Add model fit metrics and formatting

Show code
tbl_final <- tbl %>%
  add_glance_source_note(include = c("r.squared", "adj.r.squared", "AIC")) %>%
  bold_labels() %>%
  bold_p(t = 0.05) %>%
  modify_header(estimate ~ "**Adj. beta**") %>%
  modify_table_body(
    ~ .x %>%
      mutate(
        label = case_when(
          label == "study_hours" ~ "Study hours (hours/day)",
          label == "sleep_hours" ~ "Sleep hours (hours/day)",
          label == "stress_level" ~ "Stress level (score)",
          label == "study_hours:stress_level" ~ "Study hours × Stress level",
          TRUE ~ label
        )
      )
  )

Convert to gt and apply styling

Show code
tbl_final %>%
  as_gt() %>%
  tab_header(
    title = "Final Multiple Linear Regression Model",
    subtitle = "Predictors of Exam score"
  )
Final Multiple Linear Regression Model
Predictors of Exam score
Characteristic Adj. beta 95% CI p-value
(Intercept) 56 47, 65 <0.001
Study hours (hours/day) 3.5 2.5, 4.4 <0.001
Sleep hours (hours/day) 2.3 1.4, 3.3 <0.001
Stress level (score) -2.1 -3.1, -1.1 <0.001
Study hours (hours/day) * Stress level (score) 1.6 1.4, 1.7 <0.001
Abbreviation: CI = Confidence Interval
R² = 0.984; Adjusted R² = 0.983; AIC = 591

Interpretation:

  1. Main Effects The model reveals that both study duration and sleep duration are significant positive predictors of academic performance. Holding all other variables constant: Study Hours: Each additional hour of study per day is associated with a 3.5-point increase in exam scores (\(p < 0.001\)). Sleep Hours: Each additional hour of sleep is associated with a 2.3-point increase in scores (\(p < 0.001\)). Stress Level: Conversely, stress level is a significant negative predictor; for every one-unit increase in the stress score, exam performance is expected to decrease by 2.1 points (\(\beta = -2.1, p < 0.001\)).

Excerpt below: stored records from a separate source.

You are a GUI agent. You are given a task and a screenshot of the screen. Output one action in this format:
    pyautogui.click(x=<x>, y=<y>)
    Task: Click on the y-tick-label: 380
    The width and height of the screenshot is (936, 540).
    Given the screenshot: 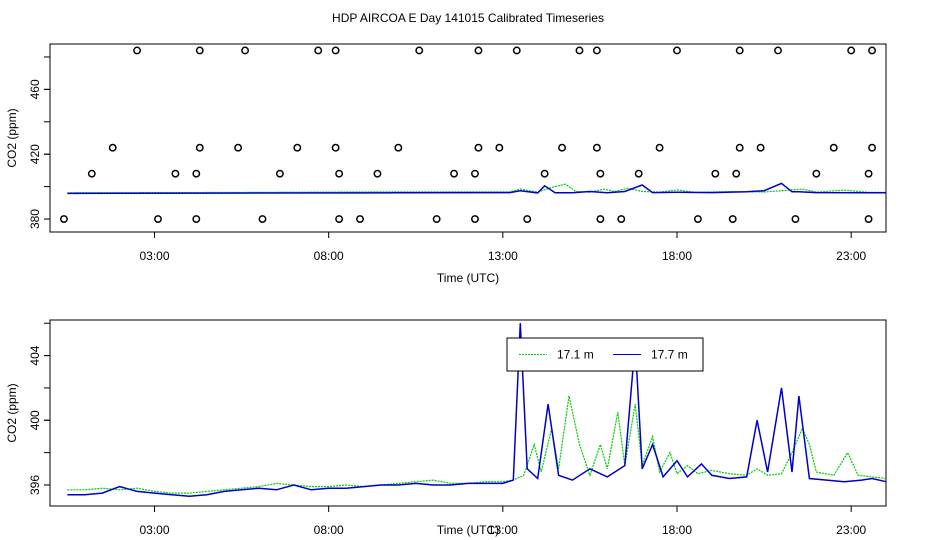 What is the action you would take?
    pyautogui.click(x=35, y=219)
    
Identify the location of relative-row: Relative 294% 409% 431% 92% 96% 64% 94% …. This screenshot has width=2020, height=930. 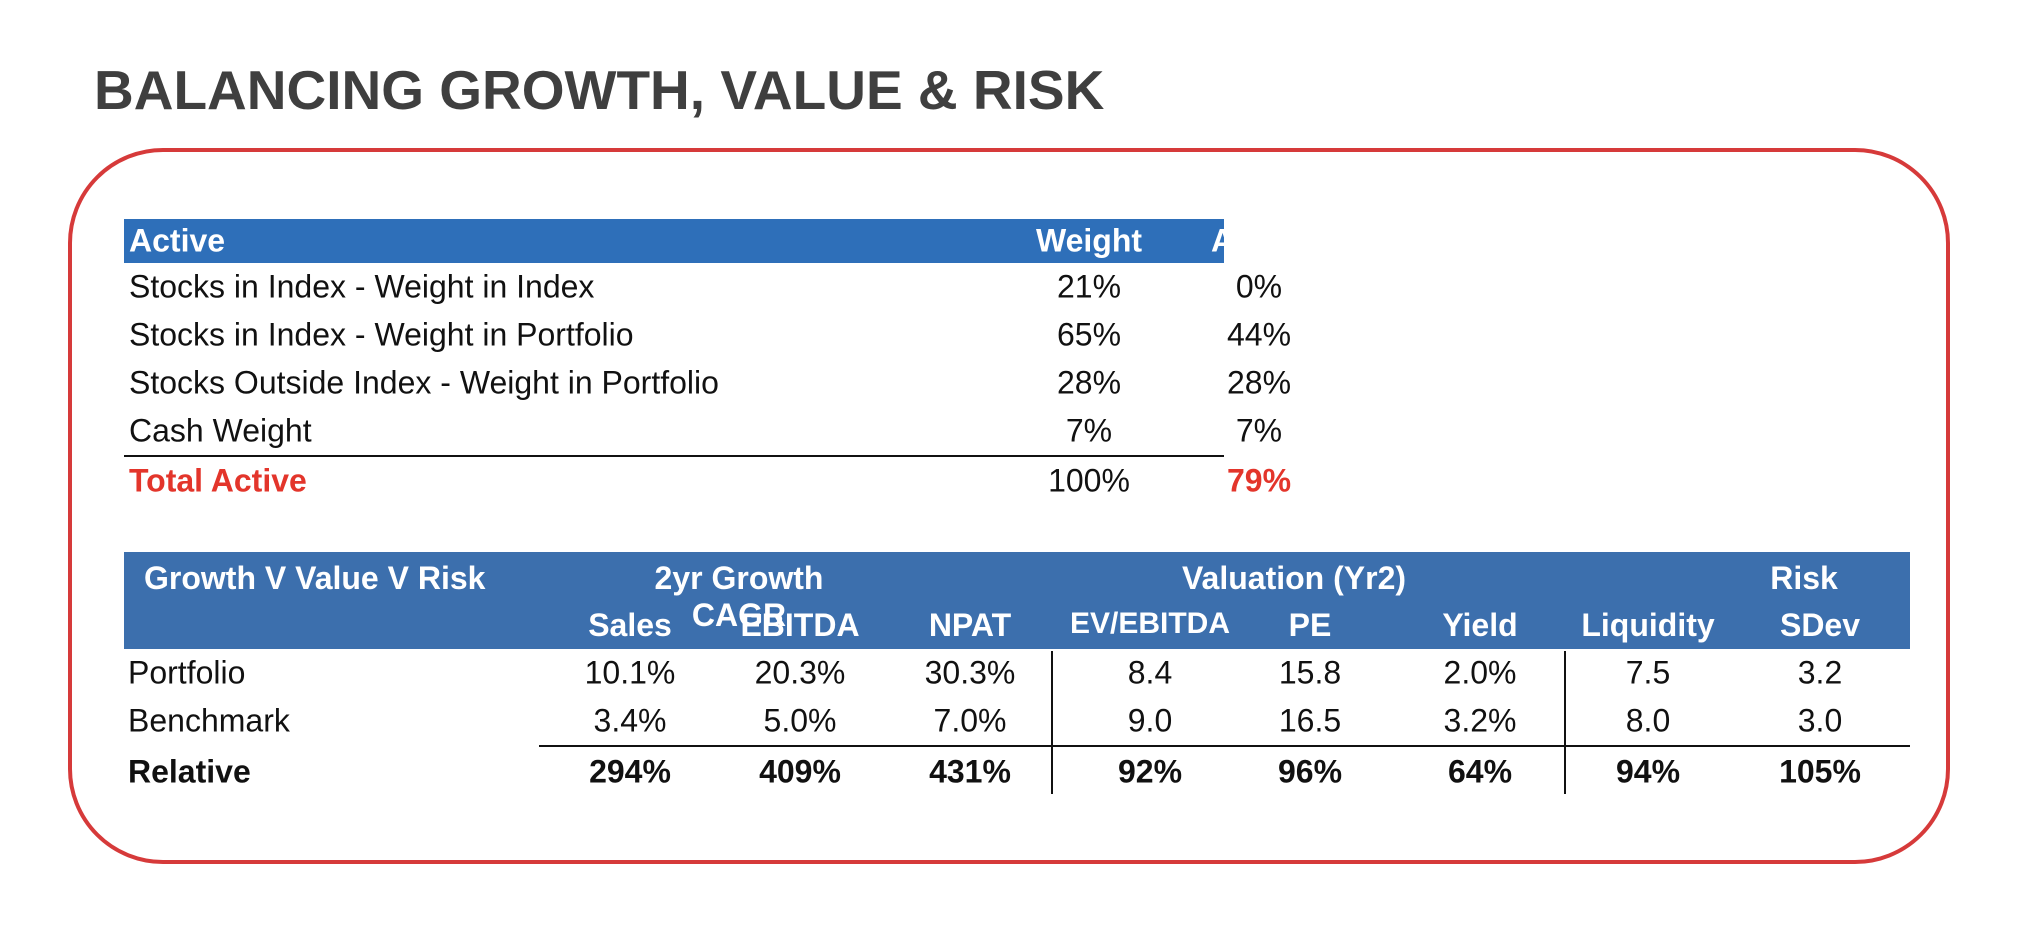
(1017, 772).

  2. Interaction Effect Crucially, the analysis identified a significant positive interaction between study hours and stress levels (\(\beta = 1.6, p < 0.001\)). This suggests that the relationship between study hours and exam performance is moderated by the student’s stress level.Specifically, the positive coefficient for the interaction term indicates that the beneficial effect of studying on exam scores becomes more pronounced as stress levels increase, or conversely, that increased study time may help mitigate the negative impact of high stress on performance.

  3. Model Robustness The intercept of 56 represents the predicted exam score when all continuous predictors are at zero. The narrow 95% confidence intervals and the high \(R^2\) value suggest that the model is highly stable and possesses strong predictive power within the context of this dataset.

Conclusion

In conclusion, our multiple linear regression analysis identified study hours, sleep hours, and stress level as significant predictors of exam scores. The interaction between study hours and stress level further highlighted the complex relationship affecting academic performance. The final model demonstrated good fit and robustness, providing valuable insights for students aiming to optimize their study habits and manage stress effectively. Future research could explore additional factors influencing exam performance to further enhance predictive accuracy.